Vi las manifestaciones. Figuras pálidas y distorsionadas que se movían a la velocidad de la percepción, siempre en el límite de mi visión. Eran siluetas de angustia, con rostros desdibujados por el tormento, vestidas con harapos que parecían hechos de niebla grisácea. Su tristeza era tangible, un frío que quemaba. Uno de ellos, un niño con ojos de azabache, se detuvo y extendió una mano espectral hacia mí, un ruego mudo por liberación.


El bosque se convirtió en una cámara de tortura. Las figuras me acorralaban en el silencio, su lamento sin voz taladrando mi mente. Ya no intentaban huir; ahora, me invitaban a unirme a su sufrimiento colectivo. Comprendí la verdad de Harroway: no era un lugar que mataba el cuerpo, sino un purgatorio vegetal que robaba el alma y la condenaba a una marcha eterna.

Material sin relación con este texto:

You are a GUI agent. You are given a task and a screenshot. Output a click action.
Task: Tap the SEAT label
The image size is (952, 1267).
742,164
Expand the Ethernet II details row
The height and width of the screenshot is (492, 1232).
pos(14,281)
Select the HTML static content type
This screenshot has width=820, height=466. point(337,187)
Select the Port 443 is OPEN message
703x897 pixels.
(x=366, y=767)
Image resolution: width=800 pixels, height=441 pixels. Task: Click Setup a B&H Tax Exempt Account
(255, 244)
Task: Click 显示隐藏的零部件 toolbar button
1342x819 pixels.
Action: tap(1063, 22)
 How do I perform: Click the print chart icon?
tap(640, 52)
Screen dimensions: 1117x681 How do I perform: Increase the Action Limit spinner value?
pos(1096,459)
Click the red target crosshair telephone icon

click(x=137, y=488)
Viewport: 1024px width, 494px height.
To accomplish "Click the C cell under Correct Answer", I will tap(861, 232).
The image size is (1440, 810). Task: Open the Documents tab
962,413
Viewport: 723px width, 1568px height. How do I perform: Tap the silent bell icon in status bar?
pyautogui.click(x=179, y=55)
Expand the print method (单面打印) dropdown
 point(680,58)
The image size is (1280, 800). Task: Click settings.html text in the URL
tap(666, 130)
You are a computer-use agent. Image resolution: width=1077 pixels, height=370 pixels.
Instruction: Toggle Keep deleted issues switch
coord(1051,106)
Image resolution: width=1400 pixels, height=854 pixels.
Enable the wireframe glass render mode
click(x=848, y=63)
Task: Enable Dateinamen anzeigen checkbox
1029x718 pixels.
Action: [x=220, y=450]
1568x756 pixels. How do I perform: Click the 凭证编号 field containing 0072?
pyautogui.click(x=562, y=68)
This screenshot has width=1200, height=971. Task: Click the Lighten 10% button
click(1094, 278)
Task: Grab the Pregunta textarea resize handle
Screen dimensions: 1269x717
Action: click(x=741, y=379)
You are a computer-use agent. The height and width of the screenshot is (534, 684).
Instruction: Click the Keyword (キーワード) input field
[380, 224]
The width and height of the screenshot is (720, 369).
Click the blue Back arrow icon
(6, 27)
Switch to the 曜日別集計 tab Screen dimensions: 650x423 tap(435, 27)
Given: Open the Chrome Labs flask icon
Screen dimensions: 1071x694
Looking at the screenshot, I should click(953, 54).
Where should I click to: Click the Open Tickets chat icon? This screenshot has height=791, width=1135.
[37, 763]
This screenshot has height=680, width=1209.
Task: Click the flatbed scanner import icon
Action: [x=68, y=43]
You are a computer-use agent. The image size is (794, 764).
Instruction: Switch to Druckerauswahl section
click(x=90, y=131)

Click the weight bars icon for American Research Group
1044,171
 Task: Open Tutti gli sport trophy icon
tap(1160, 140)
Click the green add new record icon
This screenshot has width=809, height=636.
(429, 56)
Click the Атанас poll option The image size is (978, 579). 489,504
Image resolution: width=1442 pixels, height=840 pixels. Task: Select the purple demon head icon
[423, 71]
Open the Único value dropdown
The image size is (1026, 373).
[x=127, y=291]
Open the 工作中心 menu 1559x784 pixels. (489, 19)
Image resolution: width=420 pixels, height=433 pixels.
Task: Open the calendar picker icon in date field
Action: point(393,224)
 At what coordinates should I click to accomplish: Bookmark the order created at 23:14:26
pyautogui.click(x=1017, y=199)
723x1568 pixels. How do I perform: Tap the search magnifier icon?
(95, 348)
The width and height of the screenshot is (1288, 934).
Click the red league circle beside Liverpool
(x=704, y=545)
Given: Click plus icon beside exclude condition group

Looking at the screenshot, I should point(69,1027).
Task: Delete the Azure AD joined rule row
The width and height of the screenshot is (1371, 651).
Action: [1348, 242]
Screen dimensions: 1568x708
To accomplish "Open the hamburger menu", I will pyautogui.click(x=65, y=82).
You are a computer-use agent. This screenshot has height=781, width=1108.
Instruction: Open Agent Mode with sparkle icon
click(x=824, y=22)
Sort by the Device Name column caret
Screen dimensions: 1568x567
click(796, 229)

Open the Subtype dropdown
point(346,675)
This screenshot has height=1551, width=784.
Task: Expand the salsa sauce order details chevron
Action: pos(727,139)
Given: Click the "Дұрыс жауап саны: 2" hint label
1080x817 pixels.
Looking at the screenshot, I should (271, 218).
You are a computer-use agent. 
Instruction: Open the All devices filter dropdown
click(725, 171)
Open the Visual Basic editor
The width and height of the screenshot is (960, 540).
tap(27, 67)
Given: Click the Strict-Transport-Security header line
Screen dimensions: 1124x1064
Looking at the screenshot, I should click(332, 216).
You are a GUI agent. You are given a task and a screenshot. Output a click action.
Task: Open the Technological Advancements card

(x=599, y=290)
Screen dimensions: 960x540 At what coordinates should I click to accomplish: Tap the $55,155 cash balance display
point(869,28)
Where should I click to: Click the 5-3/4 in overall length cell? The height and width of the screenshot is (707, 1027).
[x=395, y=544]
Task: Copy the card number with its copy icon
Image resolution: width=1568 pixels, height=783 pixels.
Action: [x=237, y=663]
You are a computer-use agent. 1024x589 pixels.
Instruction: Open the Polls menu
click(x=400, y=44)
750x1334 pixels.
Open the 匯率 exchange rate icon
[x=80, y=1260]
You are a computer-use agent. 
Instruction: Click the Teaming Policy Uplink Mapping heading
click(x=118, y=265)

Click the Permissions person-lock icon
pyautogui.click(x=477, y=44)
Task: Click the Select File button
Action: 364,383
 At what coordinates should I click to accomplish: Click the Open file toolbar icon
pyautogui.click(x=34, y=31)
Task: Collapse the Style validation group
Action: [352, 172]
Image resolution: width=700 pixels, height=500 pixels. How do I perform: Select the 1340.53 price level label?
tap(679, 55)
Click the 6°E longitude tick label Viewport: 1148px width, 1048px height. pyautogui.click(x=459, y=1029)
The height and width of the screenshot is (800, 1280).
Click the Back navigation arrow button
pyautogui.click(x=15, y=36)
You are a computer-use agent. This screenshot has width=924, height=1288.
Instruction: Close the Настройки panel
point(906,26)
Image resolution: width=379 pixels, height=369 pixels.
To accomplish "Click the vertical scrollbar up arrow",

Al final, me arrastré fuera, roto y tembloroso, dejando atrás un pedazo de mí. Miré hacia los árboles, donde la oscuridad era más densa, y escuché el clamor ensordecedor de la pena que me llamaba a volver. Sobreviví, pero la marca de la tristeza sigue en mí, la prueba viviente de que el Bosque de las Almas Perdidas no es un mito, sino una realidad desesperante de la que no hay escape.